§ **WHAT TO DO**: Which lines of the data include the string "from"? List them all.
===
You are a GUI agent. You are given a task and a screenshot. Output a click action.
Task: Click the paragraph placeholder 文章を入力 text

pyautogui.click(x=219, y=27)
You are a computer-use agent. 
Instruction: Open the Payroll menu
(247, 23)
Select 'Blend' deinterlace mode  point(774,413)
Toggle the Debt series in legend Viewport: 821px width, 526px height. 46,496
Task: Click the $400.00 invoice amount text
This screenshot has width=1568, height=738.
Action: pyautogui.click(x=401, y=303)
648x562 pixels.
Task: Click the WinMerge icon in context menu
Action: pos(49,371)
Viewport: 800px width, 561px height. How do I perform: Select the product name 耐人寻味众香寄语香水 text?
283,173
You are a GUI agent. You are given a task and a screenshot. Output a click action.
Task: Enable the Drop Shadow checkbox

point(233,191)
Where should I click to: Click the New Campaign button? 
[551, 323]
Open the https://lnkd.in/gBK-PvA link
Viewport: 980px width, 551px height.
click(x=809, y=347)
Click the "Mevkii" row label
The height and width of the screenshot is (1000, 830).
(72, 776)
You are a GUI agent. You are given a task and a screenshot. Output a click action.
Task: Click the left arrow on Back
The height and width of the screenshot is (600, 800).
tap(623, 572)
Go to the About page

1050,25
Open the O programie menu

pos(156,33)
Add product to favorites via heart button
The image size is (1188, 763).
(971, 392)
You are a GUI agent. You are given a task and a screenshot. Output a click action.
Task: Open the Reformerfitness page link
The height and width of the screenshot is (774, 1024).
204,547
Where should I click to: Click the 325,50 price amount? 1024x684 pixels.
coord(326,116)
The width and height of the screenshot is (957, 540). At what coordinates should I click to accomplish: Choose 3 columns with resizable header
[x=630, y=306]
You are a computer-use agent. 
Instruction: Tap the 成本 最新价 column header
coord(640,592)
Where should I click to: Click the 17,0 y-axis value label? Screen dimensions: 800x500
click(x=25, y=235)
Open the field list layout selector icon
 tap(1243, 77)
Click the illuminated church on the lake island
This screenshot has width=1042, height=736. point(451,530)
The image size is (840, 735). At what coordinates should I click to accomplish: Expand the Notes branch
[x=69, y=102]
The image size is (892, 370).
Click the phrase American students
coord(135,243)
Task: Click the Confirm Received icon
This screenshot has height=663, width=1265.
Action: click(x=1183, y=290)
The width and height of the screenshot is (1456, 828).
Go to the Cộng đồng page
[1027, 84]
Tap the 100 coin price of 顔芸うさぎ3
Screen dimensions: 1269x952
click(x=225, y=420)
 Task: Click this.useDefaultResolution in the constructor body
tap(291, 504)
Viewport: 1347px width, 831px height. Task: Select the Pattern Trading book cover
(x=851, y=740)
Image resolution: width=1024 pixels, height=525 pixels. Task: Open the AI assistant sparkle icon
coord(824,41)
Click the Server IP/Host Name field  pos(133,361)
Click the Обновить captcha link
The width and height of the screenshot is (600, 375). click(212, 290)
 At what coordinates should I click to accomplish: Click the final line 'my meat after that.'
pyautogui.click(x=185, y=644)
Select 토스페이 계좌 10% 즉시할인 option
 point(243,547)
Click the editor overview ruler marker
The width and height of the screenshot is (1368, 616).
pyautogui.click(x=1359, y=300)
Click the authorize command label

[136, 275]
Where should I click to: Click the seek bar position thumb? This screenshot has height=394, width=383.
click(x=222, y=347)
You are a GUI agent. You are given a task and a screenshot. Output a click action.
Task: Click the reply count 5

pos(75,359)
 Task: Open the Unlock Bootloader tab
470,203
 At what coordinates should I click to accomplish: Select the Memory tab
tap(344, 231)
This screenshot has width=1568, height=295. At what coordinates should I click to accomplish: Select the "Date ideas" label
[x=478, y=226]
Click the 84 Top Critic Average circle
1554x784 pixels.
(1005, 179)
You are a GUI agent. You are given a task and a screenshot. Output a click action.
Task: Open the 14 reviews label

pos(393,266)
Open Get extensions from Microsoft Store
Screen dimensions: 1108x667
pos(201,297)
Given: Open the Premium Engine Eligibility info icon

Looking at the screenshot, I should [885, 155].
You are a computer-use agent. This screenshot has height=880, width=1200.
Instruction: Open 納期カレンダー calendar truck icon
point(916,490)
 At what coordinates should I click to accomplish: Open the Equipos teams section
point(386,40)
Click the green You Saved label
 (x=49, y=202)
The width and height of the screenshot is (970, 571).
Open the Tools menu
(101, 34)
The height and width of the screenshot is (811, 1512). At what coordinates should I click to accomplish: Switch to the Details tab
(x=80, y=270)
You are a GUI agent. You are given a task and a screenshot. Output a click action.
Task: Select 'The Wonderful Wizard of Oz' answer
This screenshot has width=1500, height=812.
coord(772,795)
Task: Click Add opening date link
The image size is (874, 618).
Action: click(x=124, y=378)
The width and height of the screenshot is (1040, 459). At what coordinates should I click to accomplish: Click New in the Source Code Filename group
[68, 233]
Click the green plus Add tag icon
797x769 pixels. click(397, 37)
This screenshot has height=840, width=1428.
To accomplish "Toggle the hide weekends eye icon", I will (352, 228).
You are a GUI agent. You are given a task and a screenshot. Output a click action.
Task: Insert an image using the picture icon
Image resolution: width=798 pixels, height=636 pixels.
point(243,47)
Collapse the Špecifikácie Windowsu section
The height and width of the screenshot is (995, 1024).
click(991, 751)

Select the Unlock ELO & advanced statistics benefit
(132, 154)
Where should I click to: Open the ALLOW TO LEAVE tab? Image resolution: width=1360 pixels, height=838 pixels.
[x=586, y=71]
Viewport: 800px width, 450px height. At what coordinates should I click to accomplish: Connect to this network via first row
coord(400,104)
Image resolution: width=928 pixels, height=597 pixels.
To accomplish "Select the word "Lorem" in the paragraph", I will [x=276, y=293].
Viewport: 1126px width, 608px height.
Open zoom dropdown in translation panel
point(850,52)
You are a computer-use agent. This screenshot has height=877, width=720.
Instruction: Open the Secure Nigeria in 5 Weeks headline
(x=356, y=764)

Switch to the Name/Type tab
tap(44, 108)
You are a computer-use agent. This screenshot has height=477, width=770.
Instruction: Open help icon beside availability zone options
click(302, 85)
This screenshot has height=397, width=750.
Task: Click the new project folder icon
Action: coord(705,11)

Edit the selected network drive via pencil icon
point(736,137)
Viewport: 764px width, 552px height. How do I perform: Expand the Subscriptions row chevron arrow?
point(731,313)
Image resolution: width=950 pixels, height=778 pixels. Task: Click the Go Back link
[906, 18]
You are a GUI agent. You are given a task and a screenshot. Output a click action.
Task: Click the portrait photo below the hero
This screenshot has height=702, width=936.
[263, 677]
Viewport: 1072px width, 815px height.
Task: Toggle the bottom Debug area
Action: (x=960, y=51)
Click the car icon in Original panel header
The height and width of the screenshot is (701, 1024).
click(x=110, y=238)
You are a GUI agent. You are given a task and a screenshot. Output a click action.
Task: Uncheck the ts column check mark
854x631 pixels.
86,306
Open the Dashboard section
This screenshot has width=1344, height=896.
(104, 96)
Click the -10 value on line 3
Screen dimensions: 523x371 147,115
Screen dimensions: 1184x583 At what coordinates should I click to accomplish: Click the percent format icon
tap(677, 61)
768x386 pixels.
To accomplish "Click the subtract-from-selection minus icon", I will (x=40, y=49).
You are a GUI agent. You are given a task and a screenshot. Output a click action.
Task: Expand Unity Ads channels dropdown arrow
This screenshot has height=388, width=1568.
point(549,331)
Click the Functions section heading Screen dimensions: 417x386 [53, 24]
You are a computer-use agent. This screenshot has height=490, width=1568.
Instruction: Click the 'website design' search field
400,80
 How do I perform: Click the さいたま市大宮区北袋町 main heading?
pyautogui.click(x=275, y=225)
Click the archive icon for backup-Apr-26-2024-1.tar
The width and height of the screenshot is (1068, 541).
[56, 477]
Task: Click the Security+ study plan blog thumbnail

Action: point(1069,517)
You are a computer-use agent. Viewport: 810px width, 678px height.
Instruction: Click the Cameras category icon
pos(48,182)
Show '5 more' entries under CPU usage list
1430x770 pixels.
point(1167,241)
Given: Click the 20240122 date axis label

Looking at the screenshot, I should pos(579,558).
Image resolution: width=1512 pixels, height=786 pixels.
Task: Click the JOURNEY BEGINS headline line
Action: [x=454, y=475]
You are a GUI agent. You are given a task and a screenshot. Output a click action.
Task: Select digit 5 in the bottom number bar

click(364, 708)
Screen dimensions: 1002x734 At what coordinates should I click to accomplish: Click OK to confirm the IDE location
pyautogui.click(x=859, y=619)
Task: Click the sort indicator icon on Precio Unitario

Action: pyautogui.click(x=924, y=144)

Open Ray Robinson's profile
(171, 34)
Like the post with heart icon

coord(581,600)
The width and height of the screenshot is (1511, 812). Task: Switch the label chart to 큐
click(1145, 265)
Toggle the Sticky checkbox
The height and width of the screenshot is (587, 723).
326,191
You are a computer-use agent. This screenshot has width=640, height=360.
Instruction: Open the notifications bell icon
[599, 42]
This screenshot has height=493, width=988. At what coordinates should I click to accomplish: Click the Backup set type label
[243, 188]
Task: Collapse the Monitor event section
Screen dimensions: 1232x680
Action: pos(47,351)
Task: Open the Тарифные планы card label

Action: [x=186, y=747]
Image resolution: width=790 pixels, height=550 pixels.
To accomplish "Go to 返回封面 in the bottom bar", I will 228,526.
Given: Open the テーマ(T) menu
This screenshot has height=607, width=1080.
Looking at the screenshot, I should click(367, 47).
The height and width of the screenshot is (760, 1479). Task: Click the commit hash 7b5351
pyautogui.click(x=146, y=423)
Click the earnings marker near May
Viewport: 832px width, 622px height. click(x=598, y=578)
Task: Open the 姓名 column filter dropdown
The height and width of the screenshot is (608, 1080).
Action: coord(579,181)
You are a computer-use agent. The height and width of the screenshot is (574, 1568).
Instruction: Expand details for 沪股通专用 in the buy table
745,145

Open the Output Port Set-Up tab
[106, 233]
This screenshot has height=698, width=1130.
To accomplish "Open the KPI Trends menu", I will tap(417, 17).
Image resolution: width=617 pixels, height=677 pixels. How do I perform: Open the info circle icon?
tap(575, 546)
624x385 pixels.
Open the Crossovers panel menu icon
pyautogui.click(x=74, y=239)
===
§ **EXPECTED ANSWER**:
Open Get extensions from Microsoft Store
To accomplish "Click the subtract-from-selection minus icon", I will (x=40, y=49).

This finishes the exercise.